I've run into an issue that is driving me nuts... I know it must be a simple fix, but I cannot find anything online (but !might be looking in the wrong places).
I have a bunch of buttons that I place in the view with a loop:
//make the button smaller开发者_如何学Go and position
CGRect buttonFrame = button.frame;
buttonFrame.size = CGSizeMake(41, 41);
buttonFrame.origin = CGPointMake(10+(43*i), 415);
button.frame = buttonFrame;
This worked great...but now I want to add them into another view and they disappear. The offending line of code is:
buttonFrame.origin = CGPointMake(10+(43*i), 415);
I believe that this must be working off of the coordinates of self.view and not the new subview that holds the buttons.

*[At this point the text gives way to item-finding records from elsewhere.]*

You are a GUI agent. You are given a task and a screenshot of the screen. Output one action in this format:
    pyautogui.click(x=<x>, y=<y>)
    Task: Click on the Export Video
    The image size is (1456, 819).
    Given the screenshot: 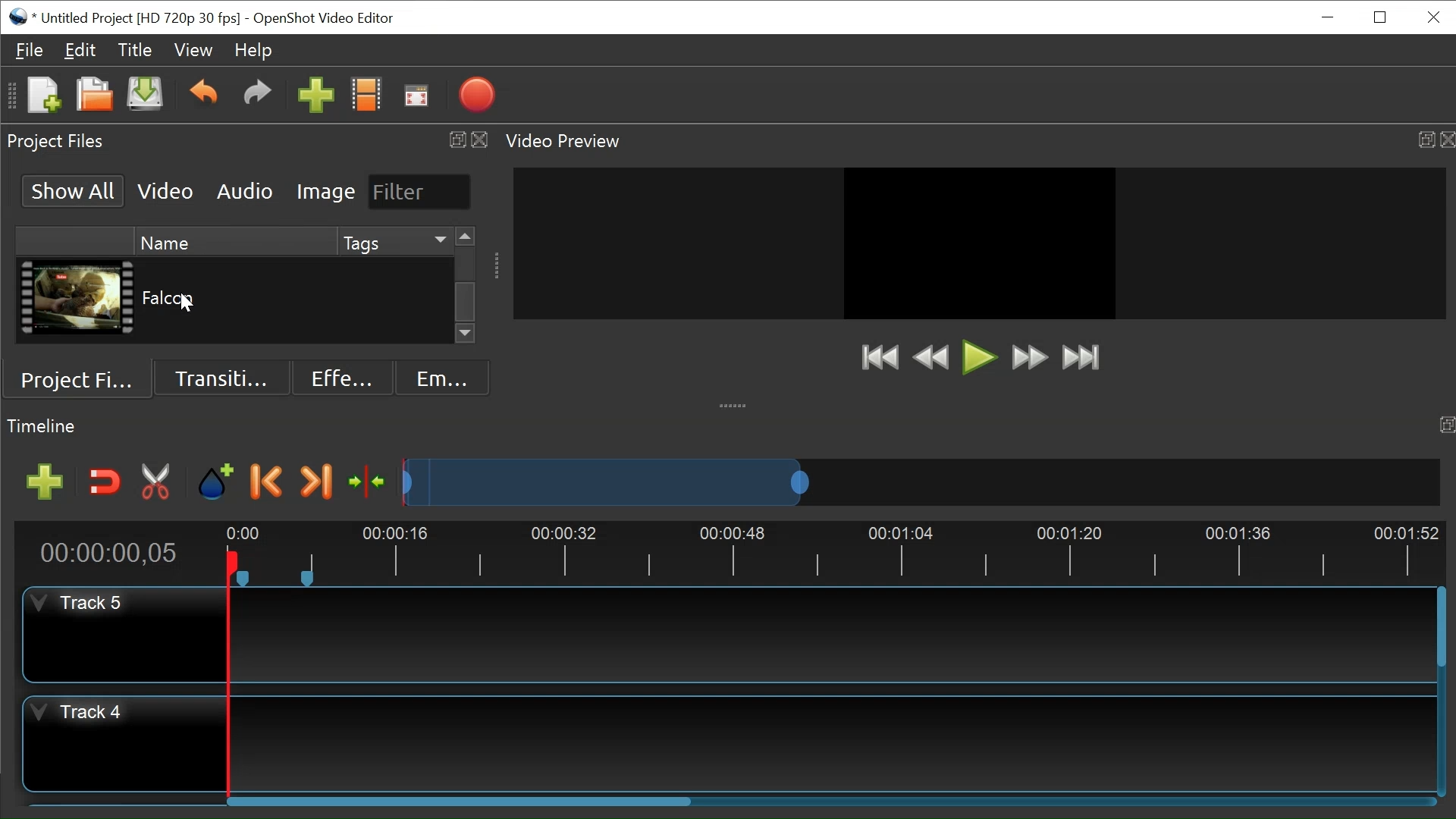 What is the action you would take?
    pyautogui.click(x=476, y=97)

Do I need a new CGContext for the super view.
I tried something like:
buttonFrame.origin = [newView CGPointMake(10+(43*i), 415)];
But that caused all sorts of errors.
Thanks for your time!
The origin of the CGRect that is assigned as the frame of a view is the offset that the view will be placed at from it's superview.
So if you use a CGRect of (100, 100, 200, 200), the view will be 100 pixels to the right of the origin, and 100 pixels south (also remember that the iOS view coordinate system origin is in the top left corner) and has a size of 200x200.
Your button will be 415 pixels below the local origin (top left corner) of it's superview, which may place it out of view.
buttonFrame.origin = [newView CGPointMake(10+(43*i), 415)]; - this line of code has no sense, because CGPointMake is the C function, and not the ObjectiveC method, so you can't post it like the message to object. If you want to add subview you have to use [newView addSuview: button]; and make sure you've added your view to another view.